15.4 Supplier terms, warranties, cancellation terms, return policies, lead times and delivery conditions apply to the Goods.

15.5 We are not responsible for supplier default, delay, insolvency, product discontinuation, manufacturing defects or refusal of a return or warranty claim.

15.6 Our remuneration is a separate procurement, sourcing, agency or service fee.

15.7 We pass 100% of supplier trade discounts received for your Goods to you. We charge a separate service fee for our procurement and sourcing work.

15.8 You must carefully check and approve all product details before an order is placed, including item description, product code, dimensions, finish, colour, fabric, material, quantity, configuration, commercial suitability, lead time, delivery address and budget.

15.9 Once you approve an order, we are entitled to rely on that approval.

15.10 Changes, cancellations or returns after approval may not be possible and may incur supplier charges, cancellation fees, restocking fees, shipping costs, customs costs or additional professional fees.

15.11 Bespoke, custom, made-to-order, special order, imported, vintage, antique, limited-availability or commercially specified items are generally non-cancellable and non-returnable unless the relevant supplier agrees otherwise or mandatory law requires otherwise.

15.12 Unless expressly agreed otherwise, we do not guarantee that Goods are suitable for heavy commercial use, hospitality use, outdoor use, contract-grade use, fire-rated use, public access use or regulated environments.

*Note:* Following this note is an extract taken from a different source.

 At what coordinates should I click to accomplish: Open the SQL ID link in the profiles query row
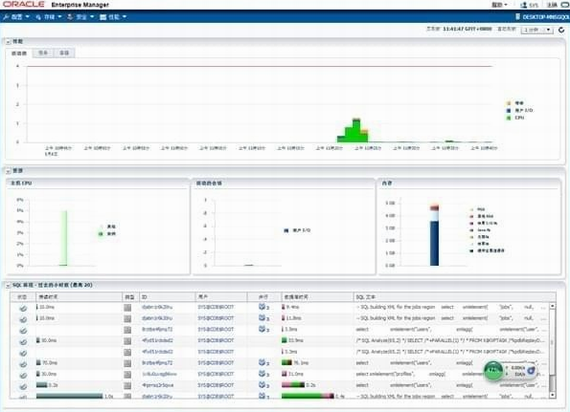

You must tell us of any such requirements in writing before items are selected or ordered.

15.13 Where Goods require contract-grade certification, fire retardancy, Crib 5 compliance, commercial durability ratings, acoustic ratings, slip resistance, hygiene compliance or other specialist certification, you are responsible for confirming the applicable requirements before order approval.

16. Supplier Details and Trade Source Confidentiality

16.1 Our supplier network, trade sources, supplier contacts, trade pricing, sourcing methods and procurement information are commercially confidential.

16.2 We are not required to disclose supplier details, trade contacts, supplier communications, trade pricing or sourcing information unless reasonably necessary for warranty, delivery, installation, statutory compliance or resolution of a specific product issue.

16.3 Where supplier details are disclosed, you must use them only for the relevant Project and must not use them to bypass our procurement service, approach suppliers directly for the same Project, obtain trade pricing, or disclose them to third parties except where necessary for warranty, delivery or installation.

16.4 Nothing in this clause prevents us from providing information that we are legally required to provide.

17. Procurement Payments, Costs and Import Charges

17.1 Where we act as procurement agent, payments requested for Goods, supplier costs, shipping, duties, taxes, storage or other third-party charges are treated as advances or reimbursements of expenses, including where applicable as an Auslagenvorschuss.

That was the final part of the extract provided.